Examining auto insurance issues

By Roberta M. Gubbins
Legal News

“One of the hot issues among plaintiff’s personal injury lawyers are coverages,” said Steve Hicks at a recent Luncheon Lecture sponsored by the Ingham County Bar Association held at the State Bar of Michigan in Lansing.

“In Michigan,” he noted, “you have to show serious impairment of bodily function in order to recover non-economic loss in a motor vehicle accident case.”
For the last six years, Hicks said, “that has been the most restrictive interpretation of threshold that we have ever had.”

Because of tort reform in the 1990s, Hicks said, a new threshold was adopted that defined what serious impairment of bodily function “really meant.”

“Basically it is an objectively manifested impairment of an important body function that affects the injured person’s general ability to lead his or her normal life,” he said. “The first part is relatively easy — objectively manifested impairment — meaning if it shows up on any testing. “

“Important body function is a ‘no-brainer’ — use of the back, an arm, leg or brain, for example,” said Hicks. “The real rub in this new tort reform is the phrase ‘that affects the injured person’s general ability to lead his or her normal life.”

It is a combination of factors — “and is a subjective test,” he said. “What is general ability?”

As a result of numerous appeals, Hicks said, the Supreme Court held that the impairment “must affect the course or trajectory of a person’s life, which is a broad ruling.”

Hicks said the problems arose around what degree of injury “affected the course or trajectory of a person’s life — there may be pain, but the individual could still work — is that affecting the course or trajectory of a life?”

It got to the point, according to Hicks, where cases that normally would settle for six figures would not cross threshold anymore.

“At this point, coverage was not an issue,” he said. “But with the changes in threshold under the new case of McCormick v Carrier, there will be more and more focus on ‘how much liability coverage does a person have?’”

The issue that has arisen on coverage has been the existence of ‘step-downs’ in a policy.

A ‘step-down’ is any provision that typically shows up as an exclusion reducing the amount of liability, according to Hicks.

In Michigan, he said, a step-down will be to the statutory minimum limits — $20,000 per person; $40,000 per accident.

“For anyone with a serious impairment of bodily function, $20,000 will not be enough,” he said.

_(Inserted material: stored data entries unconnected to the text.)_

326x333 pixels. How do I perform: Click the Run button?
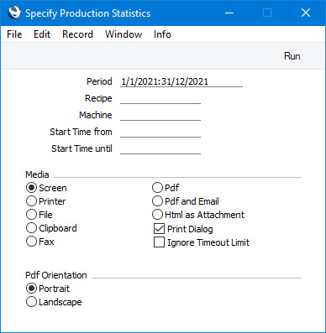(292, 56)
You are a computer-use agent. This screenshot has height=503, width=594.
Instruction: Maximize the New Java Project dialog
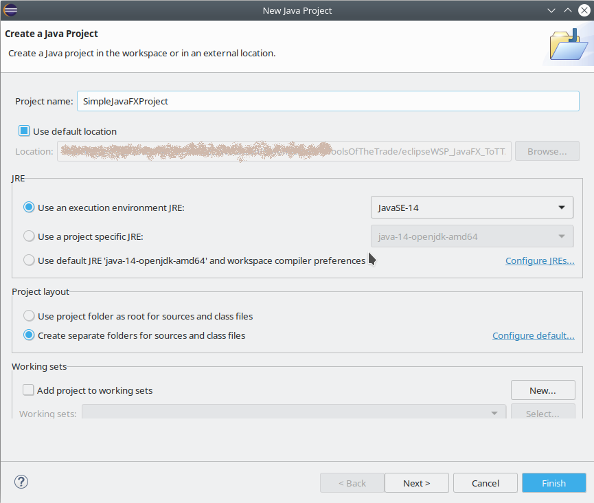click(x=567, y=10)
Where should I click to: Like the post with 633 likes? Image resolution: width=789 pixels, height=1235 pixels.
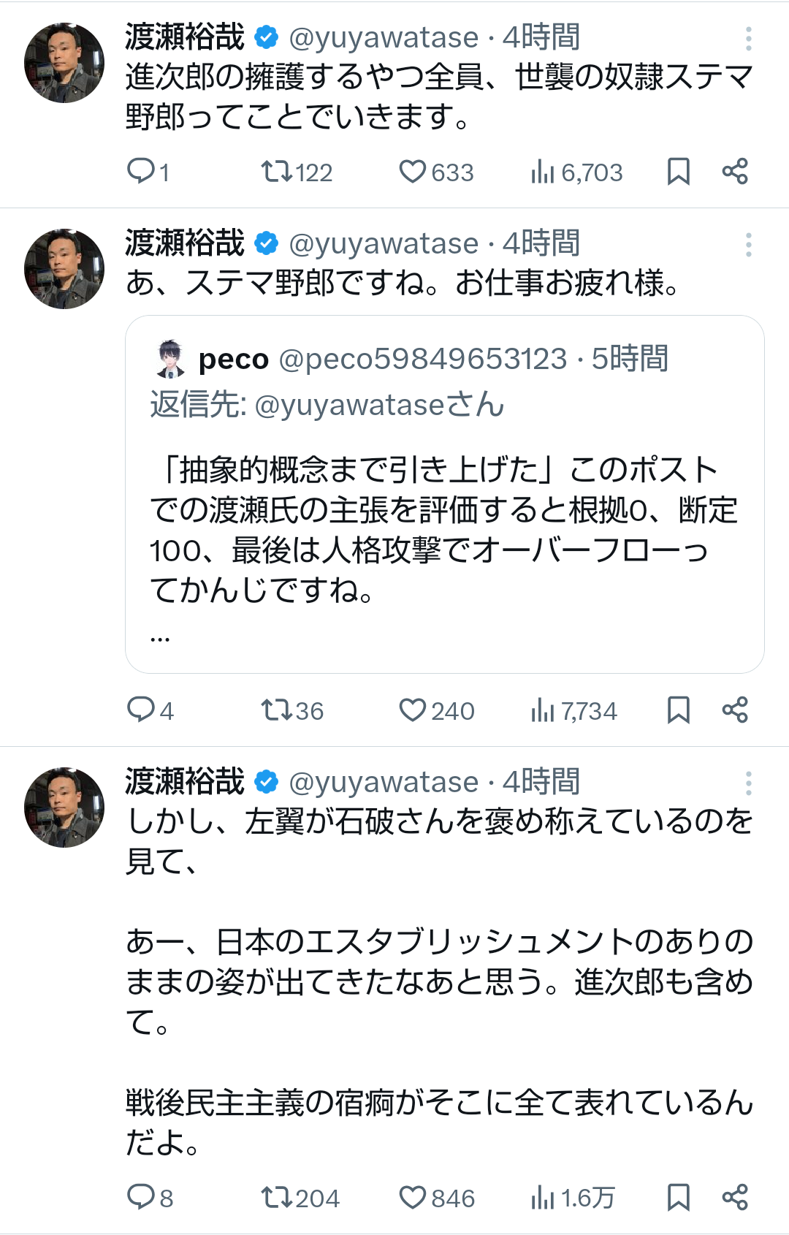point(413,172)
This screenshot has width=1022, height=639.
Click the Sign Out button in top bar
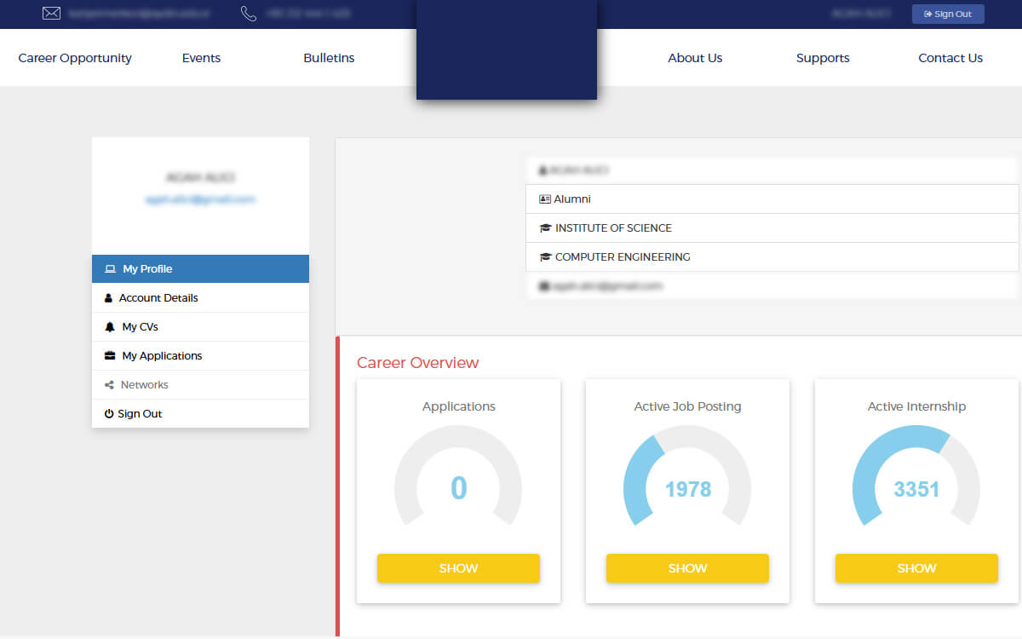click(x=948, y=14)
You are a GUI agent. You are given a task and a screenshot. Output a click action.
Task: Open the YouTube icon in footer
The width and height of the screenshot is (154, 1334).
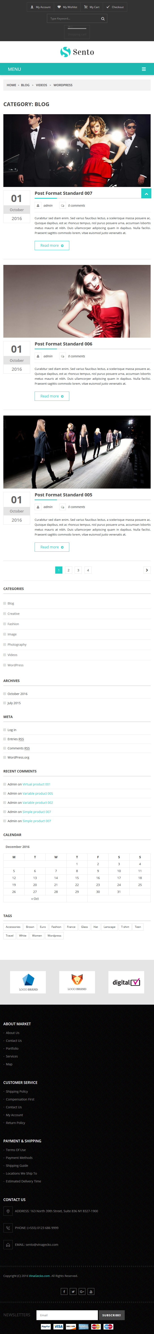91,1291
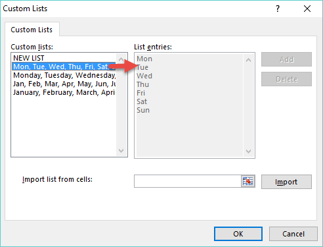Close the Custom Lists dialog
This screenshot has width=323, height=247.
pyautogui.click(x=307, y=9)
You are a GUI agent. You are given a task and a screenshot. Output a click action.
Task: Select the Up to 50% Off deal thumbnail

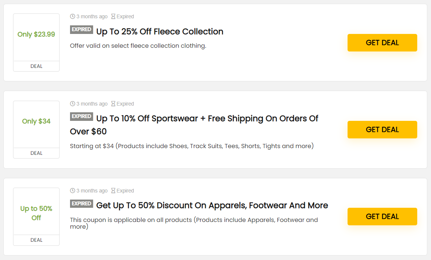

The insurance companies will ‘step-down’ the amount of coverage that the person has written in the declarations.
Step downs, said Hicks, usually show up in the exclusions section of the policy.

“Certain companies in Michigan don’t offer coverage for the ‘under-insured,’ which is a claim against your own company when the driver that hit you did not have to compensate you for your injuries,” he said. “For example he has only $20,000 so you could pick up the difference to $100,000 on your policy.

“With ‘step-down’ found in the exclusion section, for the uninsured, which is defined, they only give the statutory amounts of $20-$40,000,” Hicks said.

More often, he said, certain situations are described where coverage is reduced to the statutory minimums required by the state in which the accident occurred.
“To find that amount, one would have to look at the statute setting them for each state,” he said.

Scenarios where ‘step-downs’ occur, he said, are primarily ones in which the person only occasionally drives the car, like a college student.

“In that situation, the coverage could be the statutory minimum,” he said, meaning thats that regardless of the amount of injury, $20,000 (if the accident occurs in Michigan) is the maximum amount of recovery regardless of what is stated on the declarations page.

Hicks said the parties often will not challenge the insurance company due to the costs and time of litigation so “insurance companies know these (step-downs) work.”

“How do you fight step downs?” he asked. “While it is harder to attack the policies that say $20,000, it is easier to challenge the ones that use obtuse language such as limiting to the coverage in each state in the exclusions rather than on the declarations page. Those are more likely to fall.”

Hicks also noted that some policies have a two-year statute of limitations written in the policy, which must be followed.

 “The real problem,” he said, “is when settlement issues delay filing of a claim and the insurance company won’t consent to the delay.”

Hicks practices in the areas of negligence/personal injury and labor and employment law.

He serves on the executive board of the Michigan Association for Justice and on the Council of the Negligence Law Section of the State Bar of Michigan.